__WHAT NEEDS TO BE DONE__. Copy each line of the records that includes "Sherbrooke".

(Stored data)
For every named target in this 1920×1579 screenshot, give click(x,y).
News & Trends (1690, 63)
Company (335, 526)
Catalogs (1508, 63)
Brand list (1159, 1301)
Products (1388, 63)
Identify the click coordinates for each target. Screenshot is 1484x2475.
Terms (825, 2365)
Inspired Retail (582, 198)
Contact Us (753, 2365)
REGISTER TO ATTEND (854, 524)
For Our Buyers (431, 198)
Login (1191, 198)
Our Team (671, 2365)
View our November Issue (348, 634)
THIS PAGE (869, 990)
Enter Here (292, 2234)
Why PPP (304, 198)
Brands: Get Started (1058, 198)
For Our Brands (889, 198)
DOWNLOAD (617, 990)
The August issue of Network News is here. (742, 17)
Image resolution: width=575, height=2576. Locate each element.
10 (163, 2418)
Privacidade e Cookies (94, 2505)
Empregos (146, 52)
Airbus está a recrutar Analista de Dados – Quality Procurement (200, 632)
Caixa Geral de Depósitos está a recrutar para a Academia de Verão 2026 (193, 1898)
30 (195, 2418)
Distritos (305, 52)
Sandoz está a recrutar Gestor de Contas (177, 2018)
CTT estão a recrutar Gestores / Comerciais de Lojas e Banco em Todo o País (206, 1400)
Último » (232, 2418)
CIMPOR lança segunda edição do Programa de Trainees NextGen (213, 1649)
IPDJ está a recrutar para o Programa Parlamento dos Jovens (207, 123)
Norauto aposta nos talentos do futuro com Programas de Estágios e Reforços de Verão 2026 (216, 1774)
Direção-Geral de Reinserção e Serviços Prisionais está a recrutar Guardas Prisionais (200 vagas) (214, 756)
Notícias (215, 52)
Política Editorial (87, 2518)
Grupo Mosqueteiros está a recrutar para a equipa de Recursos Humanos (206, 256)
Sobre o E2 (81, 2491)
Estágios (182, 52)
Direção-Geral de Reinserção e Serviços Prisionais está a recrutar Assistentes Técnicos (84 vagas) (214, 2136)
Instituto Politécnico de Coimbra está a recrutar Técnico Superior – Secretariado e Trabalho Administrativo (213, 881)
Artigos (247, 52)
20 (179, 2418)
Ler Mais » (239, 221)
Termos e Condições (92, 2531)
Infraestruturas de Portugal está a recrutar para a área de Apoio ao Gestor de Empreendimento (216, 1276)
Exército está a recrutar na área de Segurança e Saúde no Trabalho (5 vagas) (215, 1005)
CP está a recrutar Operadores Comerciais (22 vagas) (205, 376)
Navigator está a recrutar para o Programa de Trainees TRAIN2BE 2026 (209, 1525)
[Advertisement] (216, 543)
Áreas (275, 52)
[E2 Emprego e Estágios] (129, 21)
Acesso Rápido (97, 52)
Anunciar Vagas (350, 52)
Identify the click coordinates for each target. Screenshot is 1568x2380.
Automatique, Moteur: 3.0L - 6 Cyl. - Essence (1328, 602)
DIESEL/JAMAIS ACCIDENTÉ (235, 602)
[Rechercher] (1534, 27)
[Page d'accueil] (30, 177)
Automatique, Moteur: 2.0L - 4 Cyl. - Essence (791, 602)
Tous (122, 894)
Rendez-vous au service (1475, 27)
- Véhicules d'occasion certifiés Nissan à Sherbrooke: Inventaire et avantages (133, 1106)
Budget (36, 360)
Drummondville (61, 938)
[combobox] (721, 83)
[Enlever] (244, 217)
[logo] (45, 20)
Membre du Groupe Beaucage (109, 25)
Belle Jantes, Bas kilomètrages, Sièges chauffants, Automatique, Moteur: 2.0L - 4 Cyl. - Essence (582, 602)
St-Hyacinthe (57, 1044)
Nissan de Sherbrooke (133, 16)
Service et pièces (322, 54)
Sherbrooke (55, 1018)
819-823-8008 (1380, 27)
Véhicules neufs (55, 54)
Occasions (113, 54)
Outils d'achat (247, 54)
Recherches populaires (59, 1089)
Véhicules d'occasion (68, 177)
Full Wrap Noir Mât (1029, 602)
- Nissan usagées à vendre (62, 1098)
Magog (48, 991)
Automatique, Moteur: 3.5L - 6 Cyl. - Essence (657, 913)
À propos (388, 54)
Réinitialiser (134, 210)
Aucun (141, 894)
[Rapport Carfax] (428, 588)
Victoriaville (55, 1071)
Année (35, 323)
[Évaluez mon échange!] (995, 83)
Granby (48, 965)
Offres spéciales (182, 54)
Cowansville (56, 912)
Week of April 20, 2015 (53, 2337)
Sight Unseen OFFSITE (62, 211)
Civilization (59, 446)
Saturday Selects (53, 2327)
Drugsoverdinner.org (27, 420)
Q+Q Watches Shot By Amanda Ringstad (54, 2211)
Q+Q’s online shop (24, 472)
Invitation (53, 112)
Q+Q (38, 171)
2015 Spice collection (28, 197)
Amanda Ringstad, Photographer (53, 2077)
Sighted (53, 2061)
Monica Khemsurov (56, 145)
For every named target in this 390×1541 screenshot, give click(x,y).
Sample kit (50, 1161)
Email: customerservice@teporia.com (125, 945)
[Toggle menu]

__YOUR SOLUTION__.
- Véhicules d'occasion certifiés Nissan à Sherbrooke: Inventaire et avantages (133, 1106)
Nissan de Sherbrooke (133, 16)
Sherbrooke (55, 1018)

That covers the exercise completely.